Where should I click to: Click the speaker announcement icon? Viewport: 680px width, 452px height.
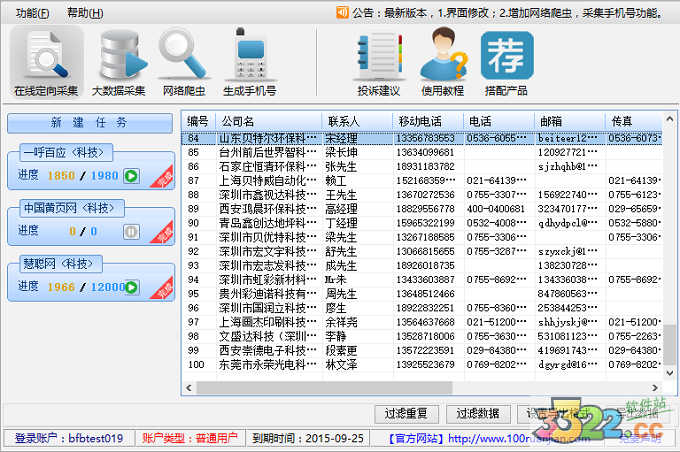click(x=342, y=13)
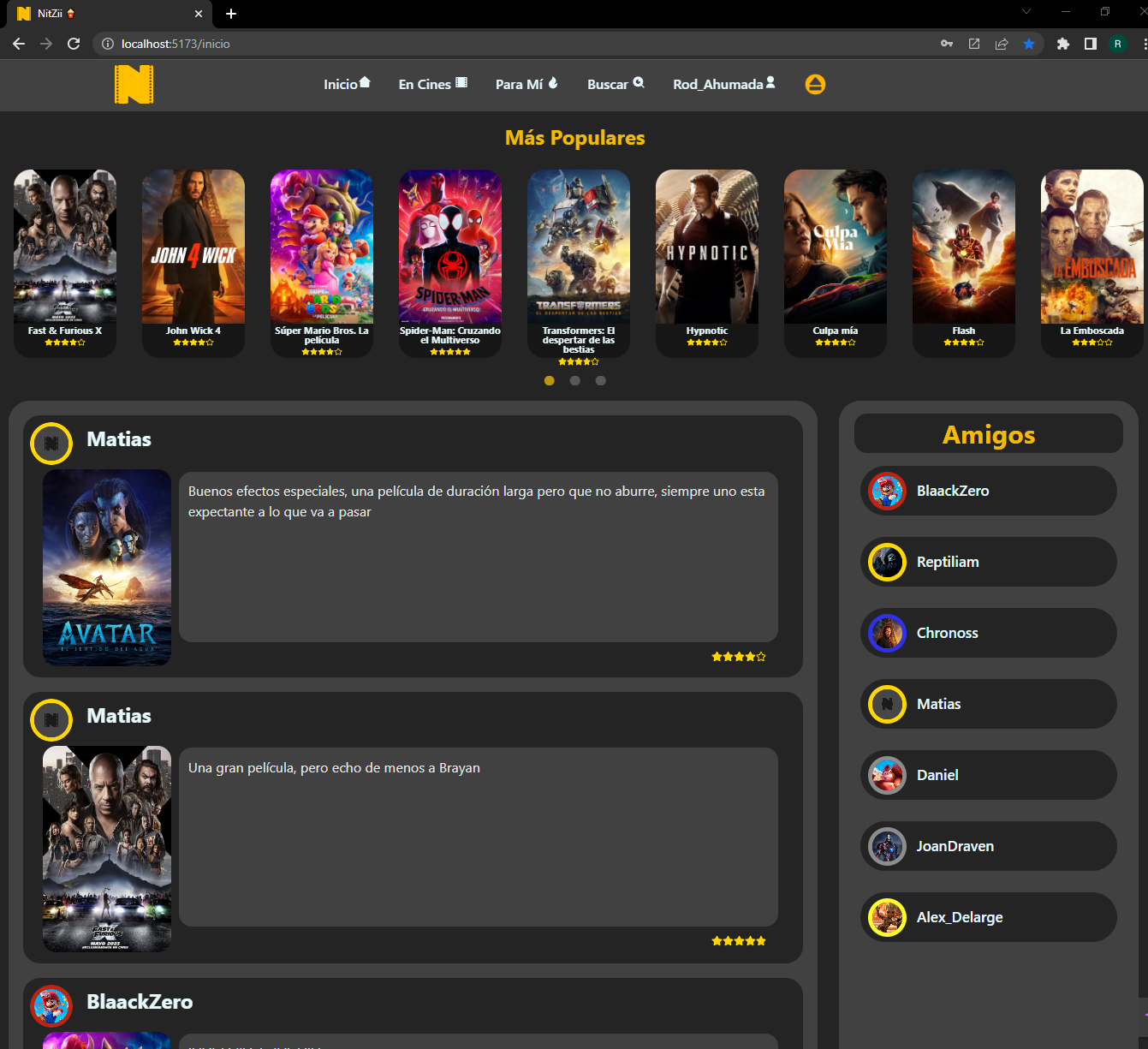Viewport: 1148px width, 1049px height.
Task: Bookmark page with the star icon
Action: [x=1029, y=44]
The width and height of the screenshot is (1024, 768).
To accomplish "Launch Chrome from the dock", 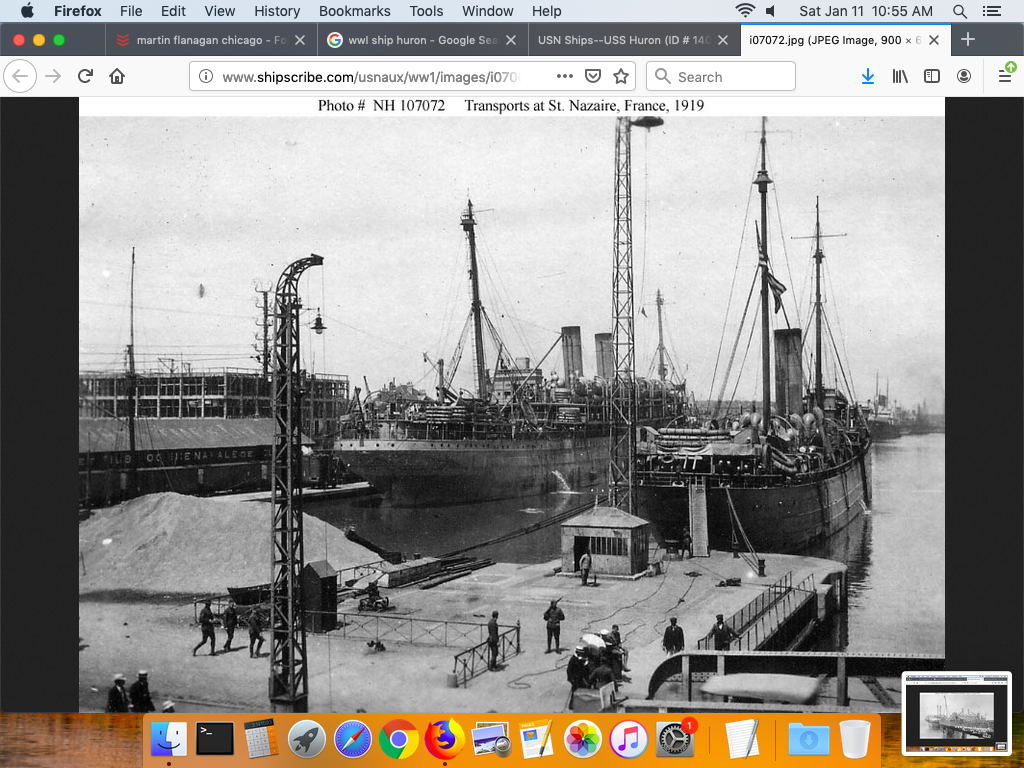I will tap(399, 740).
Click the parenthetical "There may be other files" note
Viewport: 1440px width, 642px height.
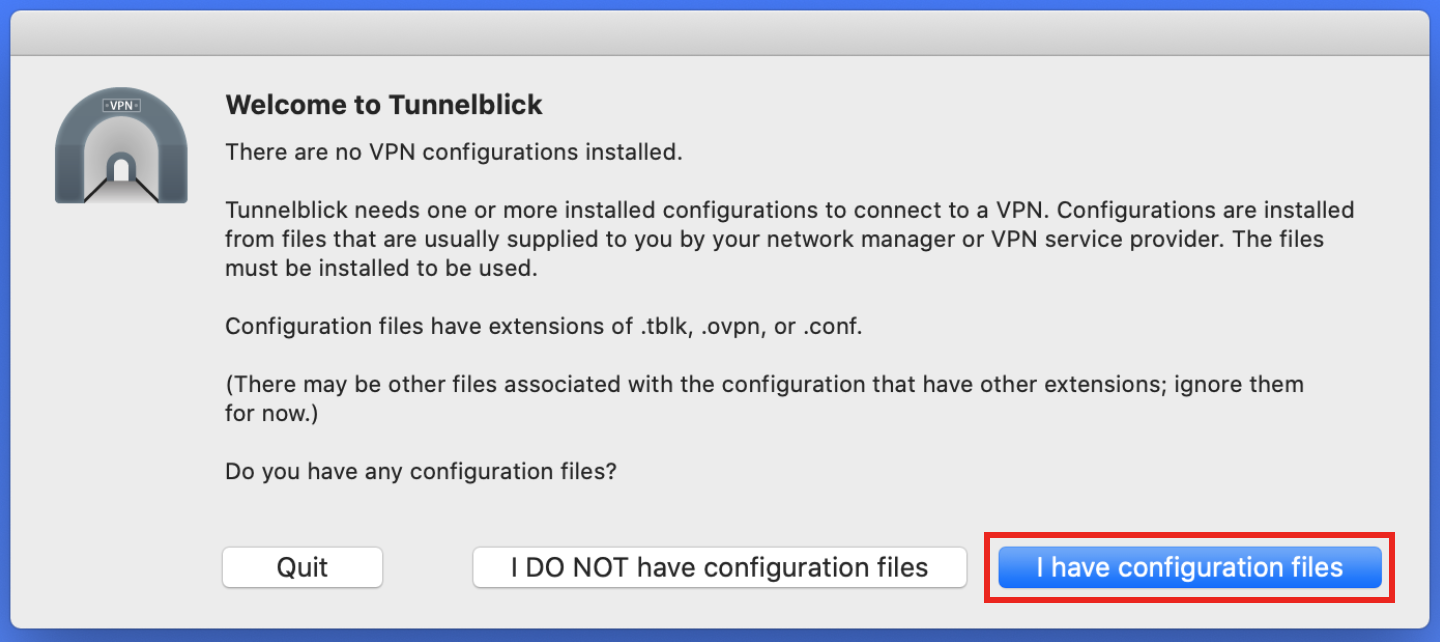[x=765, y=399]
• • • • • • •
WORK INSTRUCTIONS - From the line containing "Click the parenthetical" down to the final line of the records above, restate every line word for word, add nothing, and skip the pictures.

RESULT -
Click the parenthetical "There may be other files" note
Viewport: 1440px width, 642px height.
[x=765, y=399]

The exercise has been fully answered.